Panic button could save lives

Panic button could save lives

PETALING JAYA - A battery-opera­ted panic button the size of a car remote may be making the diffe­rence between life and death whenever a crime occurs.

Easily concealed and carried around, it alerts the police silently with just a press of the button and brings the cops in as fast as within eight minutes, as shown in pilot projects conducted in Subang Jaya, Petaling Jaya and Serdang.

The SOS Panic Button, which has pre-programmed information and a GPS lock, bypasses the usual hassle of calling the police and having to explain the emergencies.

The panic button was designed to get faster police response time to crime scenes, said Fastlane Emer­gency Resources Group Sdn Bhd chairman Datuk Tan Jake Chuan, whose company developed the system.

"The panic button will be very useful and effective for premises under 24-hour guard services, convenience stores, restaurants, clinics as well as gated and guarded communities," he said, adding that soon, it would be directly linked to police stations and district headquarters.

"The panic button is not meant to replace the 999 emergency line but will serve as an option to reach the police quicker without raising suspicions," he told The Star.

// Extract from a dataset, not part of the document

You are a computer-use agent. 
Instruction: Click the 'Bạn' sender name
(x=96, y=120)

With successful results from the pilot projects in three police districts, Fastlane, said Tan, hoped to work closely with Bukit Aman to expand this to other areas in the country.

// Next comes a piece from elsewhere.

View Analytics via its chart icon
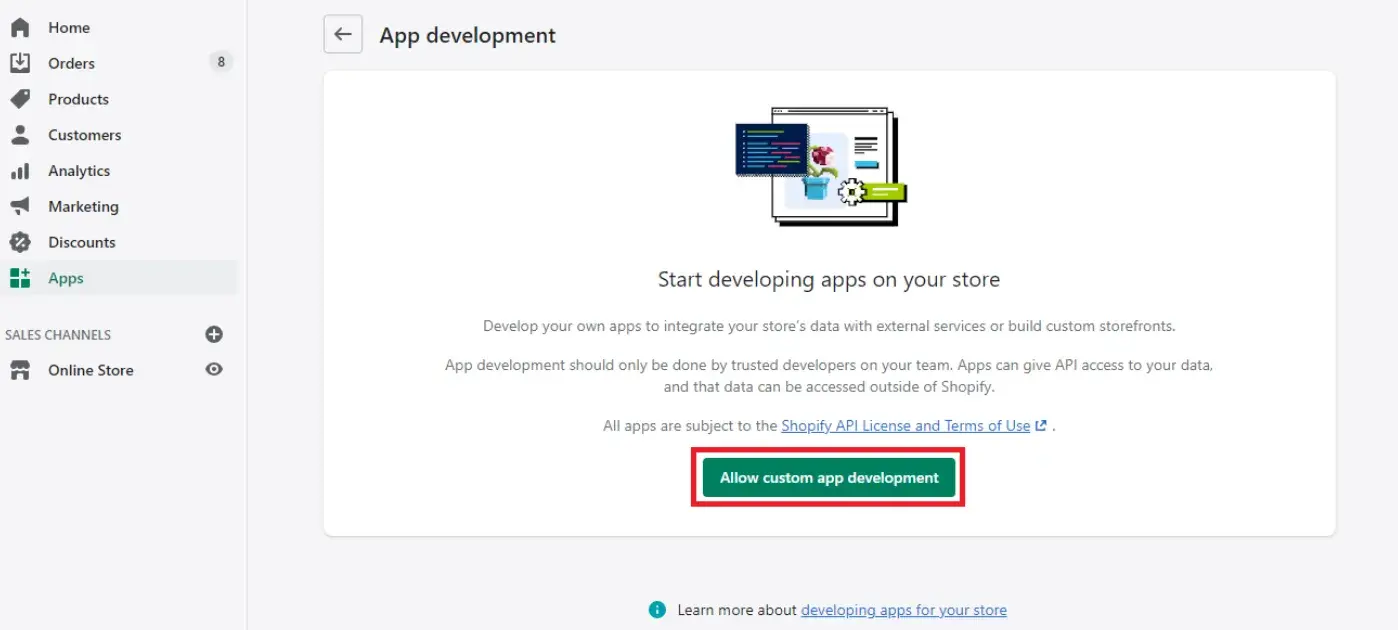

"Mock runs have been carried out in many other places," he said, adding that the first stage of the implementation would cover most of Klang Valley.

Police, he said, had been looking at a response time of eight minutes to arrive at the crime scenes but with the added talk time to the 999 call line and the district headquarters' control centres, this might extend to 15 minutes.

"Of course, allowances must also be given to traffic situations and the time of the crime," he added.

Although "panic button" apps were available on mobile phones, Tan said these devices were usually the first things criminals snatched away from their victims.

"This panic button can serve as a 'secret alarm' which can be hidden anywhere and remains unnoticed," he said.

The SOS Panic Button service, he said, would require subscription, adding that the company was still working on the charges.